### Exercise data

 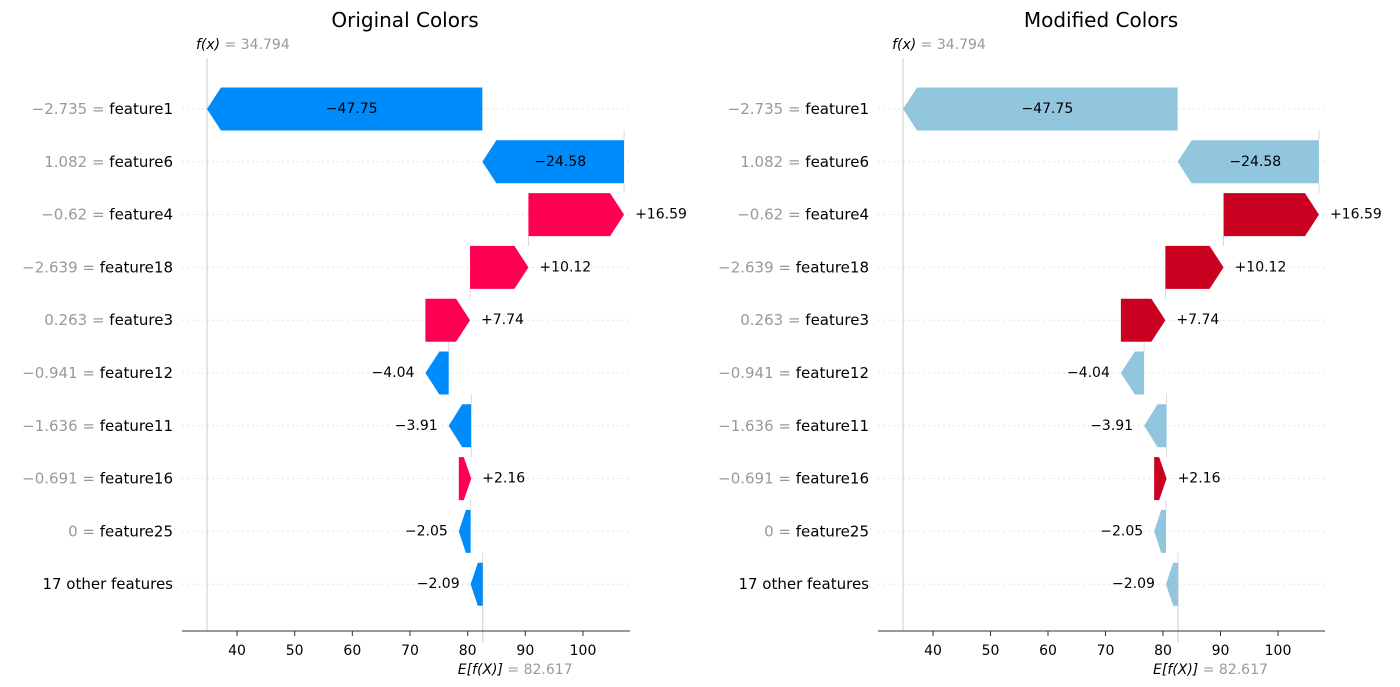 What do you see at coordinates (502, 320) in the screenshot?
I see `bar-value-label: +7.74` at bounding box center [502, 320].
--
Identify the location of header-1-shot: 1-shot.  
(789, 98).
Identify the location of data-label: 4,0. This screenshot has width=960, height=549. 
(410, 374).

### Work request
Could you give back only the data starting with the line with "What do you" and going on through the line with "center [502, 320].", with "bounding box" switched to "bounding area", everything else unchanged and the picture left out?

### Reply to the task
  What do you see at coordinates (502, 320) in the screenshot?
I see `bar-value-label: +7.74` at bounding area center [502, 320].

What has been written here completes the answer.